Primary cardiac tumour are uncommon, with an estimated prevalence around 0.02–0.056%, among these the prevalence of primary pericardial neoplasms ranges from 0.001 to 0.007% [7,8,9]. This is the first report of malignant primary cardiac tumour in a patient with LS associated with a MSH2 pathogenic variant. Among LS patients, the majority of those developing extraintestinal malignancies are MSH2 mutation carriers [10, 11]. Recent studies have shown that LS patients may present different neoplastic formations according to age, gender and type of MMR defect [3, 4]. Furthermore, a worse prognosis has emerged among the elderly [4].

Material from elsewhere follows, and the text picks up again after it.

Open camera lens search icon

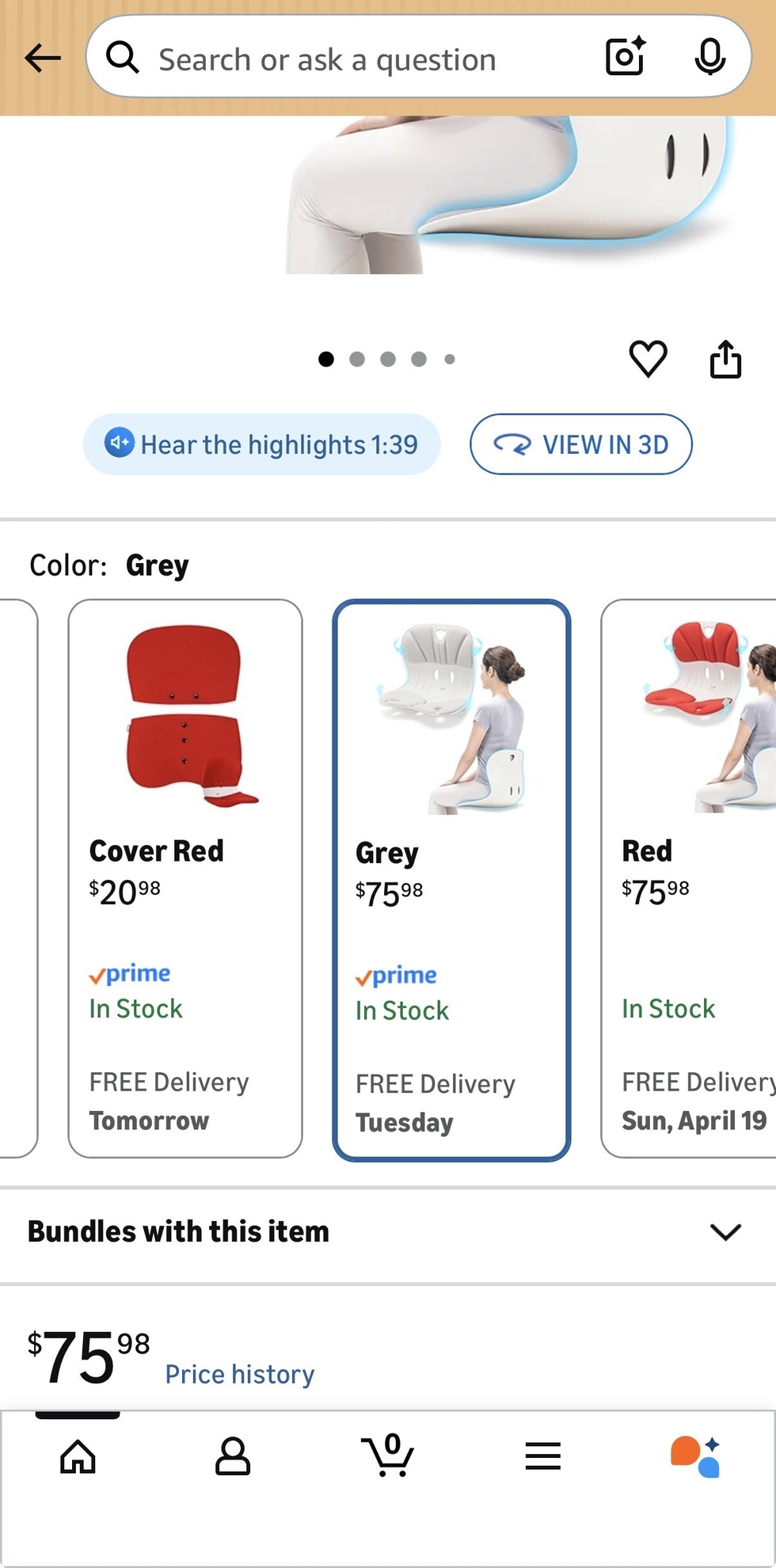coord(625,57)
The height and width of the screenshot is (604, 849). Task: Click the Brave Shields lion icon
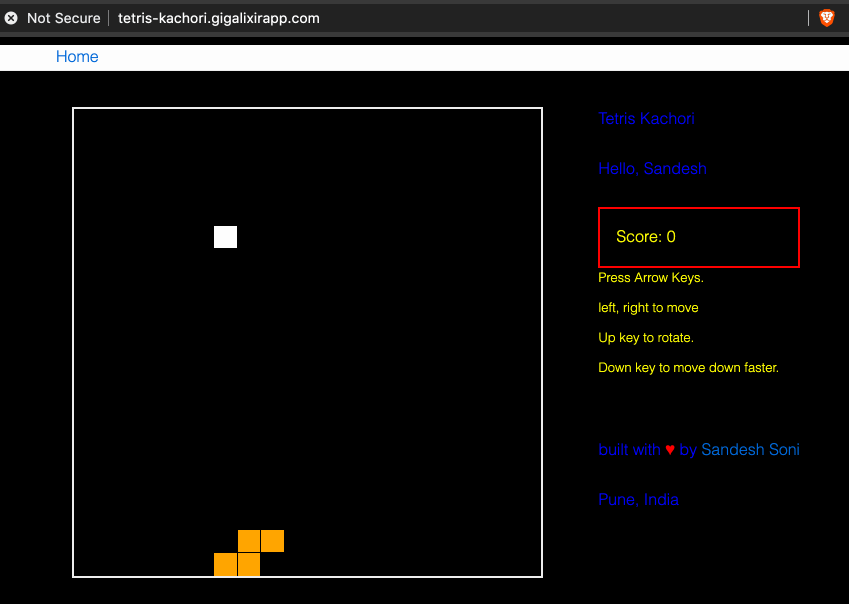(x=827, y=18)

Our case supports this evidence, since the patient did not develop the predominant Lynch malignancies (colorectal and endometrial cancer), while she did develop rare LS manifestations (ovarian cancer, Vater papilla carcinoma) and the unusual cardiac tumour hereby described. The case was further characterized throughout tumour NGS analysis, leading to the identification of additional somatic events, with a high mutation burden which is consistent with the underlying DNA MMR defect [12]. This comprehensive approach was essential for a proper practical management of our patient. In fact, the extraordinary rarity of the case together with the personal history of cancer raised the suspicion of DNA germline predisposition which ultimately led to genome profiling in order to identify molecular alterations potentially beneficial for diagnosis, treatment and follow-up. MSH2 inactivation leads to MMR defects, MSI, and a high mutational burden, which may have an important implication in predicting response to immunotherapies like pembrolizumab and nivolumab [13, 14] . In case of non-operable disease recurrence or new non-operable cancer, in addition to conventional chemotherapies, the patient could have been a candidate to receive immunotherapy, currently widely used and effective in other solid neoplasms such as melanoma, non-small cell lung cancer and renal cell carcinoma [15]. Our clinical report described a cardiac involvement in a patient with a genetic mutation in MSH2 causative of LS. In this setting, it was crucial to perform endoscopic surveillance of our patient [16] and genetic analysis of her first-degree relatives [17]. This case contributes to expand the tumour spectrum of LS, suggesting that MSH2 pathogenic variants cause a more complex multi-tumour cancer syndrome than the classic form of LS. Therefore, in MSH2 variant carriers, the occurrence of symptoms such as dyspnoea and chest discomfort should advise clinicians to perform a focused cardiac evaluation by 2D-echocardiogram as rare tumours might be detected.